One of the most important messages any industry can send to consumers and government regulators is that it does no harm, or not much harm.

We believe that the travel industry does far more good than harm, but it would be a stretch to say we do "no harm."

Like many other activities, travel and tourism have their negative side effects, among them pollution, congestion and noise. Tourism can contribute to the degradation of fragile environments and historical structures. Tourism can even give itself a bad name, as when tourists themselves are heard to mutter, "Let's get away from all these tourists."

The industry's better brains have been aware of these issues for a long time, and they have made progress in addressing them as individuals, through their companies and through nonprofit associations.

Even our most fuel-intensive component, the airline industry, has said through IATA that the airlines, under attack as stratospheric polluters, should embrace the goal of "zero emissions."

If the airlines can adopt that goal, as audacious and elusive as it seems, then surely the rest of us in travel ought to be able to commit ourselves to an equally ambitious goal. 

As we report in our cover story today, events in Barcelona last week may have finally given the global travel industry that opportunity, by producing a framework for developing globally recognized standards that would define what constitutes sustainable tourism.

This is too good an opportunity to pass up, and we urge the industry to support the project. As Travel Weekly Editor in Chief Arnie Weissmann reported in his dispatch from Barcelona, the real work begins now, as we determine how sustainable practices can be implemented, measured and certified and the results communicated.

There is, at best, a hazy consensus around the world as to what constitutes "five star," "first class" and "luxury." Though it's a bit confusing, we live with it.
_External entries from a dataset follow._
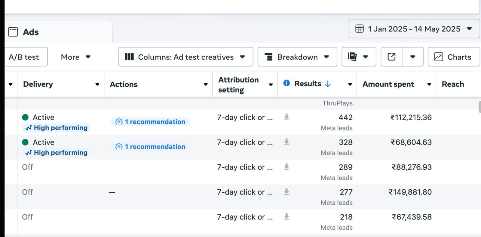Sort by Amount spent column header
The width and height of the screenshot is (481, 237).
(x=388, y=84)
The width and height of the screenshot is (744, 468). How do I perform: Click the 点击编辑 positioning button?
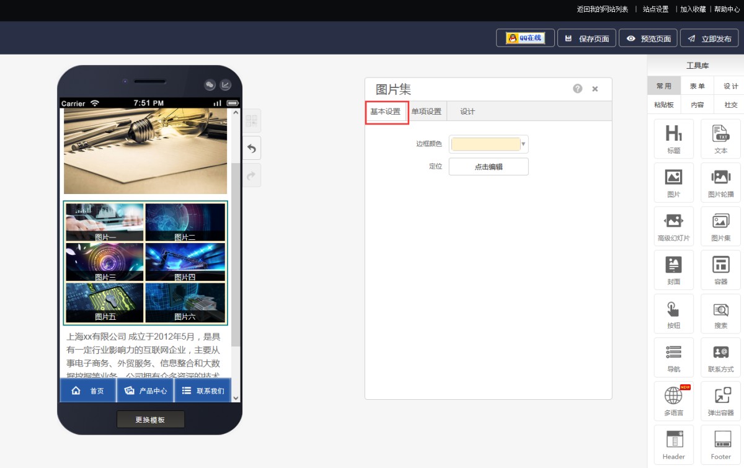(489, 167)
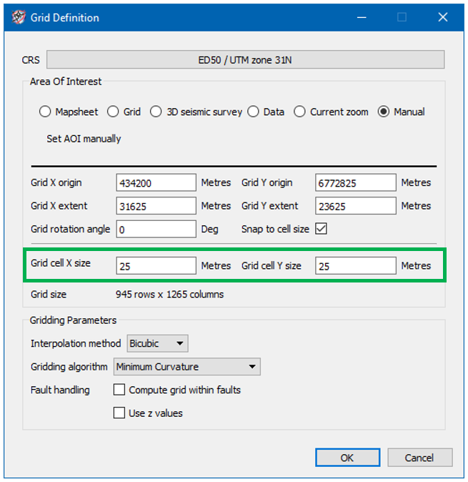Disable the Snap to cell size checkbox

point(321,230)
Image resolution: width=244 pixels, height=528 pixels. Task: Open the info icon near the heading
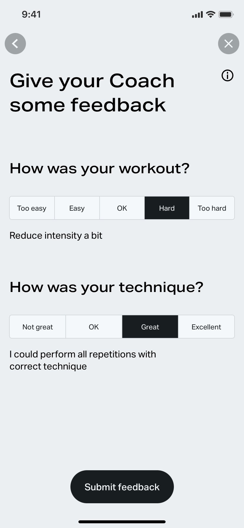(227, 76)
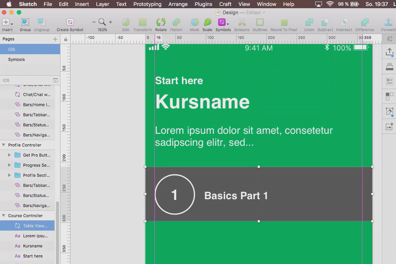The height and width of the screenshot is (264, 396).
Task: Toggle Edit mode for the selection
Action: (x=125, y=24)
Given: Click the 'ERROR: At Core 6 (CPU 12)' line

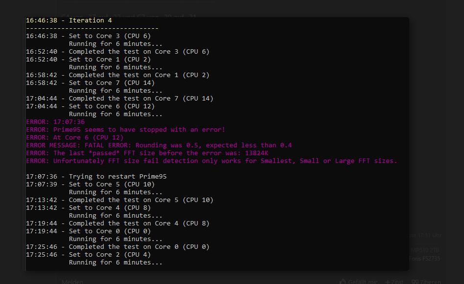Looking at the screenshot, I should point(75,138).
But we don't have to live with five definitions of "green," four definitions of "nontoxic" and three definitions of "recycled." And we shouldn't.

Hosting

"Dear Sir: You owe us $6 million."

That's the sort of message that can ruin your day, as a Texas travel agency can surely testify. According to travel lawyer Alexander Anolik, such a message arrived at the doorstep of a Texas retailer recently in the form of a debit memo from American Airlines.
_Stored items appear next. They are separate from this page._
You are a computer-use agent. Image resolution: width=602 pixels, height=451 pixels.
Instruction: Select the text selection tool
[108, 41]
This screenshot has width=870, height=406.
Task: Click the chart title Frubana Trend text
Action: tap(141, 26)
And the cause of it all was misplaced trust. The retailer hosted an independent contractor who turned out to be a little too independent and, from American's perspective, a perpetrator of fraudulent mileage transactions.

Your dictionary will tell you that a "host" is a person who extends hospitality or support. But the word also refers to those who are invaded and preyed upon by parasites, which seems to be what happened here.

ARC has advised agents countless times that under the agent reporting agreement, host agencies are absolutely responsible for their contractors.

The hosting model is a useful one; it can produce efficiencies and mutual benefits for host, contractor and client. But the host bears a disproportionate share of the risk, which requires a disproportionate dose of caution, and in a softening market, maybe an extra dose.